Latency increase	Low (SDK caches with 60s TTL)	Negligible (+50ms on cache miss)	First call per 60s fetches, rest served from cache.
Fallback drift	Medium (over time, Langfuse version diverges from code fallback)	Low (fallback is safety net, not primary)	Periodic check: compare active Langfuse version with code fallback. Alert if they diverge significantly.
Template variable mismatch	Low	Medium (prompt renders with missing variables)	Langfuse validates variables at compile time. Tests catch mismatches.

Tradeoffs¶

Factor	Hardcoded (current)	Langfuse Managed (proposed)
Change speed	Code change → commit → PR → deploy (10-30 min)	Edit in dashboard → instant (~5 sec)
Reliability	Always available (in the codebase)	Depends on Langfuse uptime (with fallback)
Version control	Git history	Langfuse version history (separate from Git)
Testing	CI/CD pipeline tests	Manual testing in Langfuse + trace review
Access control	Requires code access	Langfuse dashboard access (role-based)
Complexity	Simple (strings in Python)	Moderate (fetch → cache → compile → fallback)
Multi-environment	Same prompts in dev/staging/prod (unless branched)	Langfuse projects per environment

Cost Implications¶

Item	Cost
Langfuse prompt management	$0 incremental — included in existing plan
Additional API calls	~0 — prompts cached by SDK, no per-request fetch
HIPAA instance	Already provisioned at `hipaa.cloud.langfuse.com`
Engineering effort	2-3 hours one-time migration
Ongoing maintenance	~5 min/week to keep fallbacks synced

Total incremental cost: $0/month

Files Affected¶

File	Change
`app/agents/prompt_loader.py`	New — prompt fetching with fallback
`app/agents/llm_conversation.py`	Replace `CURAWAY_SYSTEM_PROMPT` and `PHASE_CONTEXTS` with `get_prompt()` calls
`app/services/message_classifier.py`	Replace inline classifier prompt with `get_prompt()`
`app/agents/clinical_context.py`	Replace extraction prompt with `get_prompt()`
`requirements.txt`	No change — `langfuse` already installed

Decision Criteria¶

Do it when: - You're actively tuning prompts based on patient/demo feedback - You want to A/B test different intake approaches - Non-engineers need to edit prompts - You need audit trail for prompt changes (compliance)
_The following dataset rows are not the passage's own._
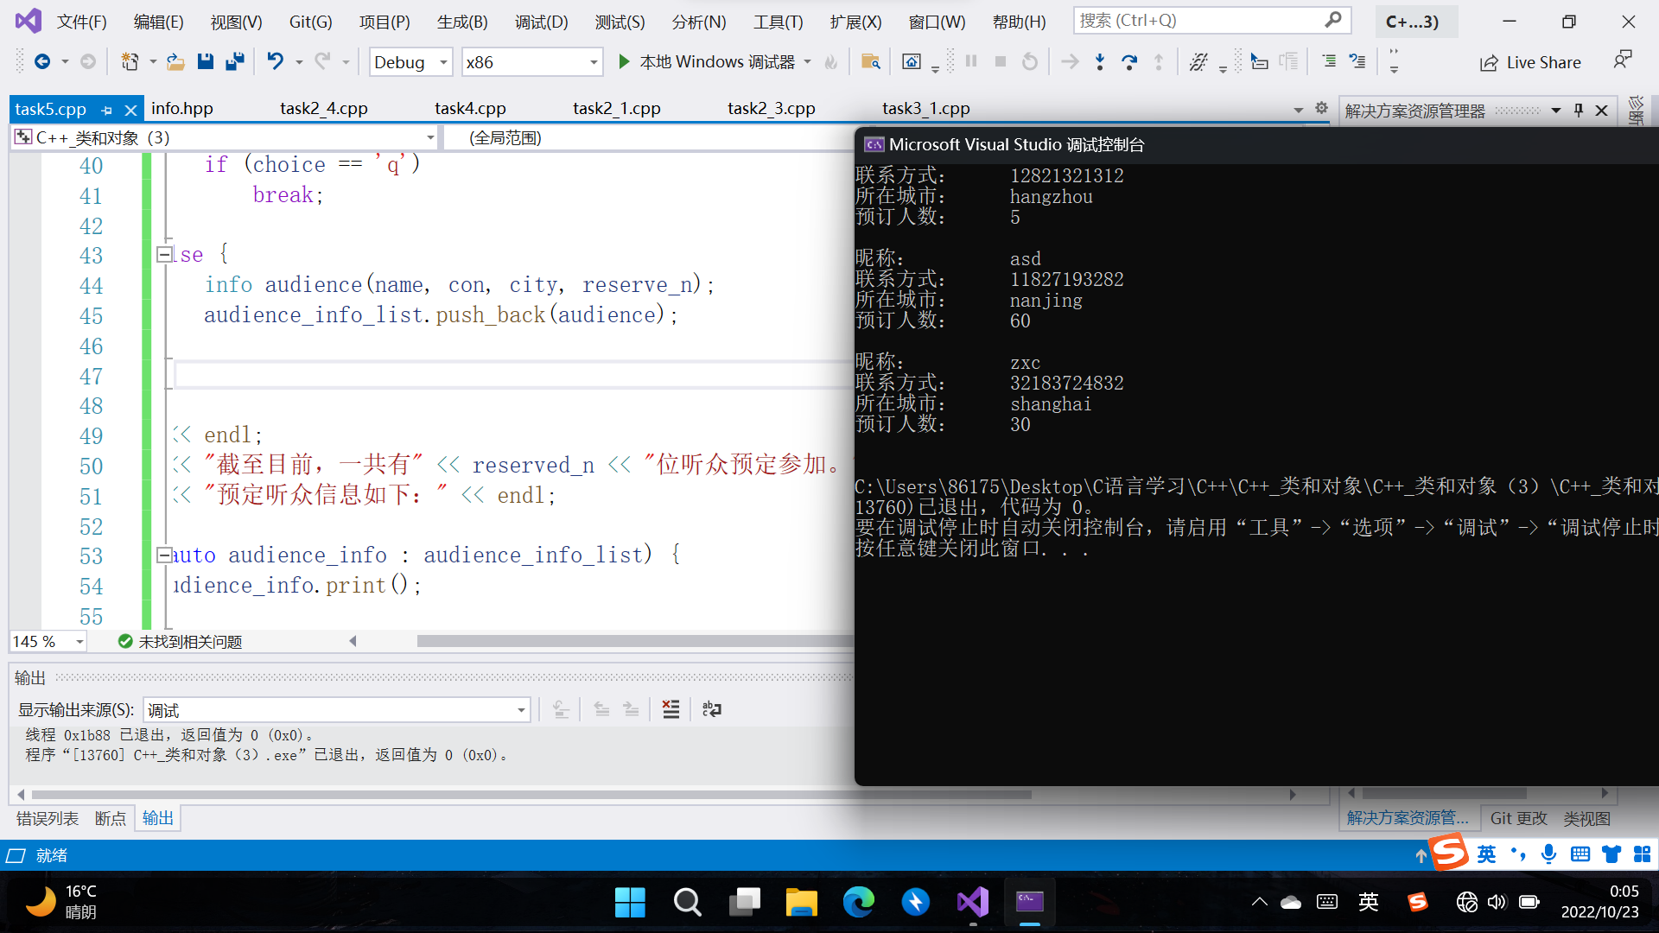Open the x86 platform dropdown

(x=594, y=62)
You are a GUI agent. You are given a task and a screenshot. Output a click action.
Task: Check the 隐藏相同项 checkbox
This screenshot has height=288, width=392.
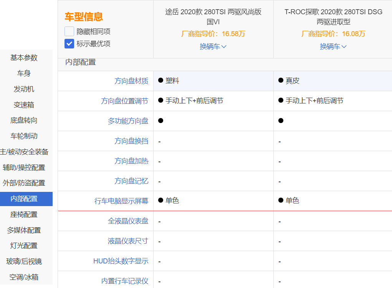69,32
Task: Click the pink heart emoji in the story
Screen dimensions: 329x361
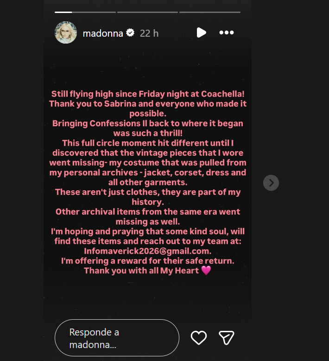Action: (206, 271)
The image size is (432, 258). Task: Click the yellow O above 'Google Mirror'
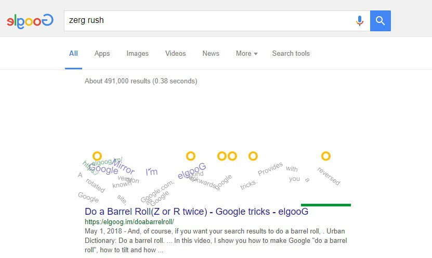(97, 156)
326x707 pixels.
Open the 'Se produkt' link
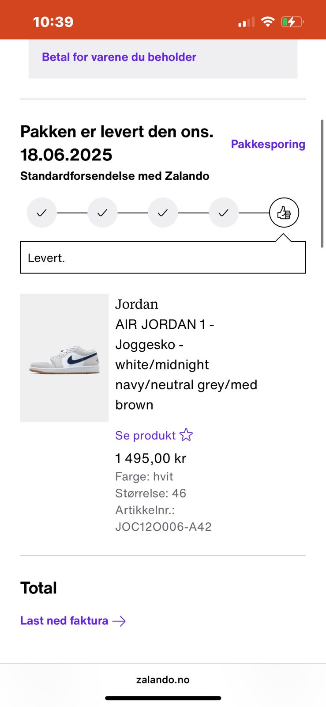click(x=145, y=435)
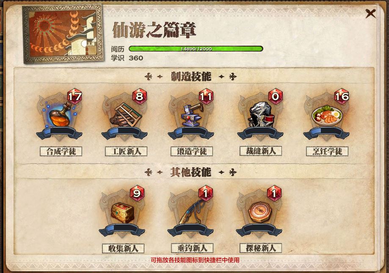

Don't do it yet if: - Prompts are stable and rarely change - Only engineers touch prompts - Demo is imminent and stability is priority

Recommended Timeline¶

Now: Keep current inline prompts. Session 24 guardrails.yaml covers configurable rules.
Post-demo (1-2 weeks): Migrate prompts to Langfuse. Current prompts become fallbacks.
With real patients: Use Langfuse A/B testing to optimize intake flow, brand voice, and guardrail sensitivity.